Women Making History in Politics

Deme Apostolou

The November 2018 midterm elections were groundbreaking in terms of the amount of women elected to positions in Washington.  Over 100 women will be in the House of Representatives and Senate, shattering the old high.  With many other female firsts in certain races, here’s a closer look at some candidates who won.

Alexandria Ocasio-Cortez 

Alexandria became the youngest women elected to Congress at the age of 29 years old. After an upset in the primary, the Bronx native was able to pull through with the win in New York’s 14th Congressional District. She hopes to achieve Medicare for All, housing for everyone and a higher minimum wage of $15.


Ilhan Omar and Rashida Tlaib

These two politicians became the first Muslim women elected to Congress.
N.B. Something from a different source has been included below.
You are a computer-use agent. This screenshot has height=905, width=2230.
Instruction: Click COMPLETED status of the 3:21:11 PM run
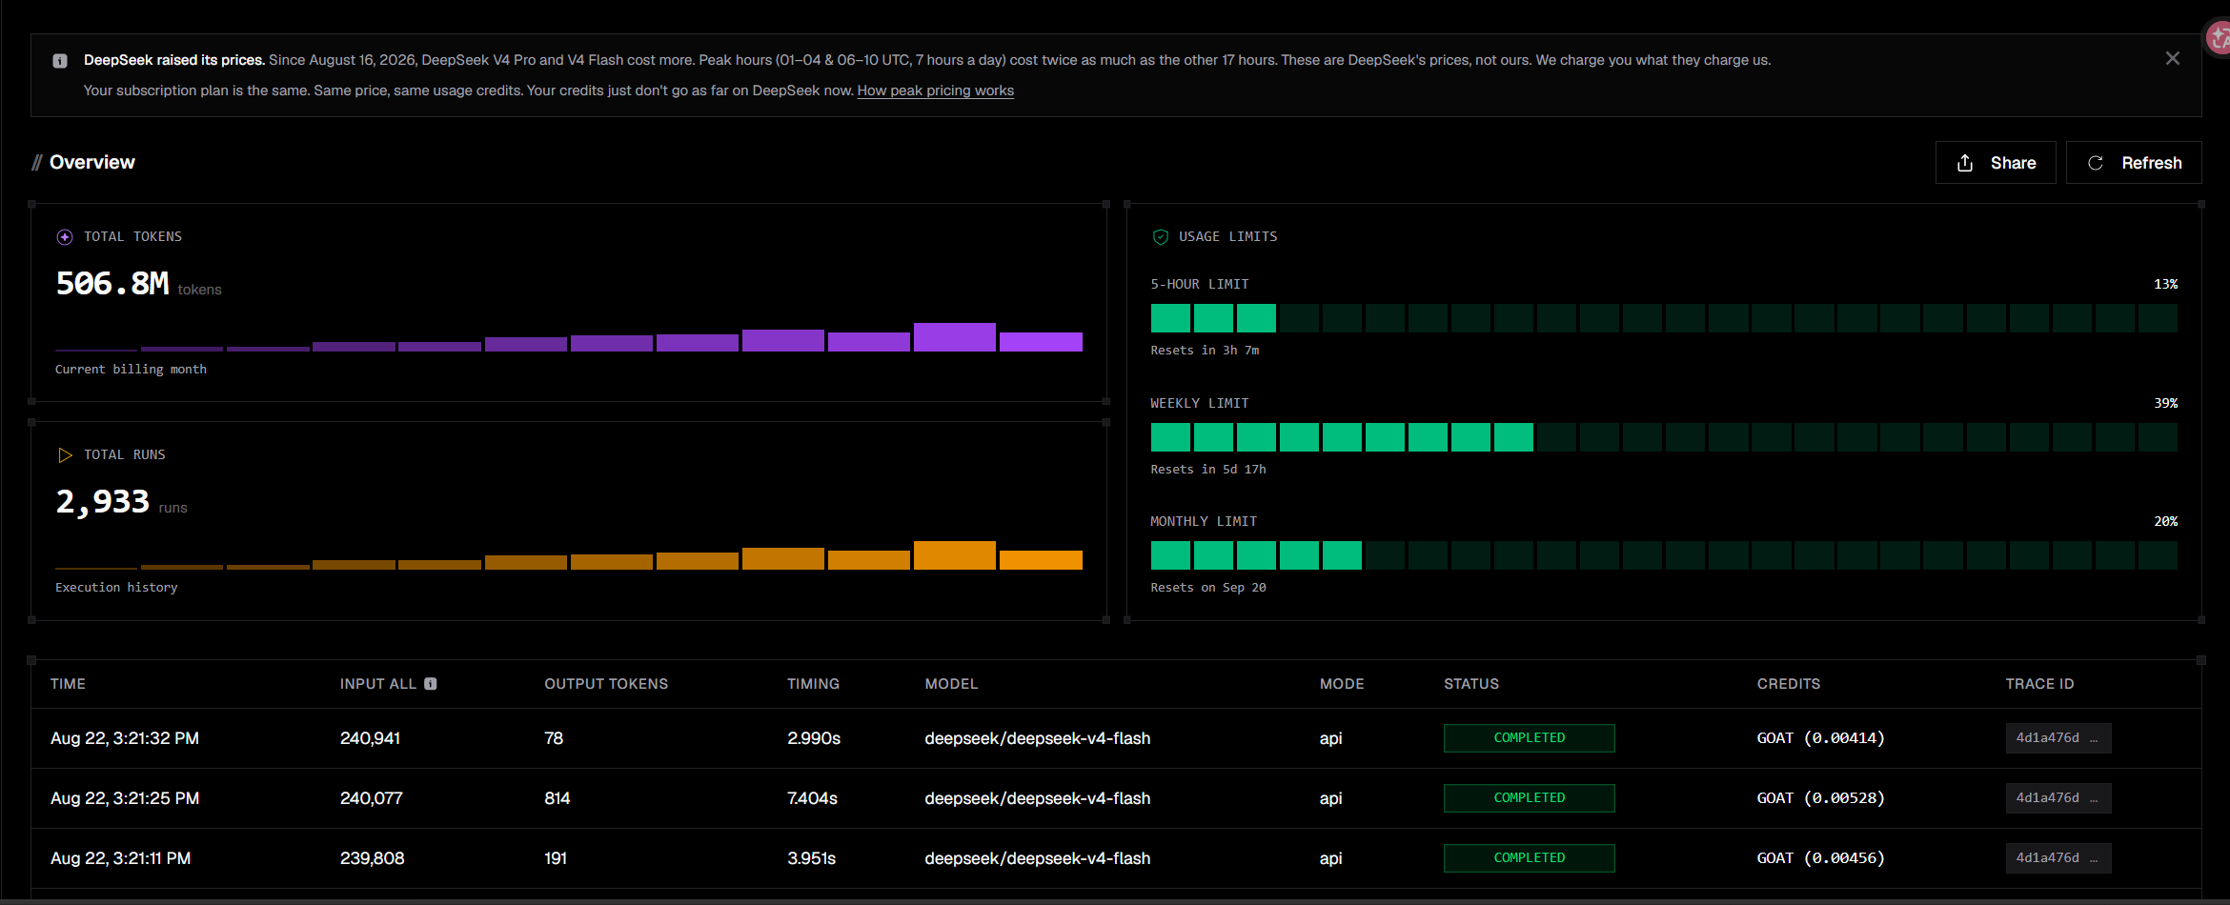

Omar, who is also the first Somali American in Congress, is a refugee who came to the U.S. and was previously a legislator in her state of Minnesota. Tlaib, who became the first Palestinian-American women in Congress, got this distinction as well when she won the seat in Michigan’s 13th Congressional District.


Marsha Blackburn 

Republican candidate Marsha Blackburn became Tennessee’s first female Senator after defeating a previous Tennessee governor in his bid for office.  She currently serves in the House of Representatives where she famously preferred to be called “congressman” when entering the House. Although her win made history, she maintains that she does not want to highlight her gender.


Sharice Davis and Deb Haaland

Sharice Davis is a member of Wisconsin’s Ho-Chunk Nation tribe and also just won the seat for Kansas’ 3rd Congressional District. Deb Haaland is a member of the Laguna Pueblo tribe and also just won her race for New Mexico’s 1st District. These two Democratic women became the first Native American women elected to Congress.